TASK BRIEF: Swap every "Instruction" in the data below for "Command" and write all the lines out again with nothing else changed.

Start of TASK MATERIAL

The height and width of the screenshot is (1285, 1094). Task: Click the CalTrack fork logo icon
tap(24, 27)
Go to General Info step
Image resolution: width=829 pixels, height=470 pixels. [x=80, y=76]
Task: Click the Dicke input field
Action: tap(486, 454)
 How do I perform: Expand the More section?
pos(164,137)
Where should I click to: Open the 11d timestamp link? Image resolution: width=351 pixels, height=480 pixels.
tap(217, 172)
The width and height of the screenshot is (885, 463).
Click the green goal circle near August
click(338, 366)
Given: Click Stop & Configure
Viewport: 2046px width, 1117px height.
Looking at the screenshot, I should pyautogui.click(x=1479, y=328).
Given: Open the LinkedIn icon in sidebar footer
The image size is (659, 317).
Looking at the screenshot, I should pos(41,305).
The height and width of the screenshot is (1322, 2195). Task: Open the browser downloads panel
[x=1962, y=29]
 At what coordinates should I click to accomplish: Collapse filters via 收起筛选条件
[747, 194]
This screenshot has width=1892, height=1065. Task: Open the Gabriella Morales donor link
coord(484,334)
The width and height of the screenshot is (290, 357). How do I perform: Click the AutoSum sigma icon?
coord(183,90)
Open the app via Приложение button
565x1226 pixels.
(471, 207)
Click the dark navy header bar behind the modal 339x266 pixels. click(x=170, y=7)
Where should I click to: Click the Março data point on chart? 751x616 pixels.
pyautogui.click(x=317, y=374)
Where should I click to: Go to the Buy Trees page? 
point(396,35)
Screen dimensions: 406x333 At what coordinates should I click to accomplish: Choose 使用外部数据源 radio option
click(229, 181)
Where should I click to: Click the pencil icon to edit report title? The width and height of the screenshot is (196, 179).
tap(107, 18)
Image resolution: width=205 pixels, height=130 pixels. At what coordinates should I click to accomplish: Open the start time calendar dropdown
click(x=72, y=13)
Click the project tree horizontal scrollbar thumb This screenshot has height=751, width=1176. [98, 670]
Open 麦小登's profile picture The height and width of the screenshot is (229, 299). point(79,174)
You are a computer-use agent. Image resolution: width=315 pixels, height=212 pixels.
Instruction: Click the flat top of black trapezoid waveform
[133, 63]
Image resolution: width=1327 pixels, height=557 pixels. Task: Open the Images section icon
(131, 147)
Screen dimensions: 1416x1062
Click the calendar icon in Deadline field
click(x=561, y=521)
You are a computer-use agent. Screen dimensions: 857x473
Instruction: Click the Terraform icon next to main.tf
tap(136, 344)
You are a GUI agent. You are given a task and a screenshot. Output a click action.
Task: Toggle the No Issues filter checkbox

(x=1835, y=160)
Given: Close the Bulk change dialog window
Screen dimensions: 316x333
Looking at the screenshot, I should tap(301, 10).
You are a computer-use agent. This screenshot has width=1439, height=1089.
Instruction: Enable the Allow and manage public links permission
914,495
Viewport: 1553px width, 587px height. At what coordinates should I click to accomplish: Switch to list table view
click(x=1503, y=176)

End of TASK MATERIAL

ANSWER:
The height and width of the screenshot is (1285, 1094). Task: Click the CalTrack fork logo icon
tap(24, 27)
Go to General Info step
Image resolution: width=829 pixels, height=470 pixels. [x=80, y=76]
Task: Click the Dicke input field
Action: tap(486, 454)
 How do I perform: Expand the More section?
pos(164,137)
Where should I click to: Open the 11d timestamp link? Image resolution: width=351 pixels, height=480 pixels.
tap(217, 172)
The width and height of the screenshot is (885, 463).
Click the green goal circle near August
click(338, 366)
Given: Click Stop & Configure
Viewport: 2046px width, 1117px height.
Looking at the screenshot, I should pyautogui.click(x=1479, y=328).
Given: Open the LinkedIn icon in sidebar footer
The image size is (659, 317).
Looking at the screenshot, I should pos(41,305).
The height and width of the screenshot is (1322, 2195). Task: Open the browser downloads panel
[x=1962, y=29]
 At what coordinates should I click to accomplish: Collapse filters via 收起筛选条件
[747, 194]
This screenshot has width=1892, height=1065. Task: Open the Gabriella Morales donor link
coord(484,334)
The width and height of the screenshot is (290, 357). How do I perform: Click the AutoSum sigma icon?
coord(183,90)
Open the app via Приложение button
565x1226 pixels.
(471, 207)
Click the dark navy header bar behind the modal 339x266 pixels. click(x=170, y=7)
Where should I click to: Click the Março data point on chart? 751x616 pixels.
pyautogui.click(x=317, y=374)
Where should I click to: Go to the Buy Trees page? 
point(396,35)
Screen dimensions: 406x333 At what coordinates should I click to accomplish: Choose 使用外部数据源 radio option
click(229, 181)
Where should I click to: Click the pencil icon to edit report title? The width and height of the screenshot is (196, 179).
tap(107, 18)
Image resolution: width=205 pixels, height=130 pixels. At what coordinates should I click to accomplish: Open the start time calendar dropdown
click(x=72, y=13)
Click the project tree horizontal scrollbar thumb This screenshot has height=751, width=1176. [98, 670]
Open 麦小登's profile picture The height and width of the screenshot is (229, 299). point(79,174)
You are a computer-use agent. Image resolution: width=315 pixels, height=212 pixels.
Command: Click the flat top of black trapezoid waveform
[133, 63]
Image resolution: width=1327 pixels, height=557 pixels. Task: Open the Images section icon
(131, 147)
Screen dimensions: 1416x1062
Click the calendar icon in Deadline field
click(x=561, y=521)
You are a computer-use agent. Screen dimensions: 857x473
Command: Click the Terraform icon next to main.tf
tap(136, 344)
You are a GUI agent. You are given a task and a screenshot. Output a click action.
Task: Toggle the No Issues filter checkbox

(x=1835, y=160)
Given: Close the Bulk change dialog window
Screen dimensions: 316x333
Looking at the screenshot, I should tap(301, 10).
You are a computer-use agent. This screenshot has width=1439, height=1089.
Command: Enable the Allow and manage public links permission
914,495
Viewport: 1553px width, 587px height. At what coordinates should I click to accomplish: Switch to list table view
click(x=1503, y=176)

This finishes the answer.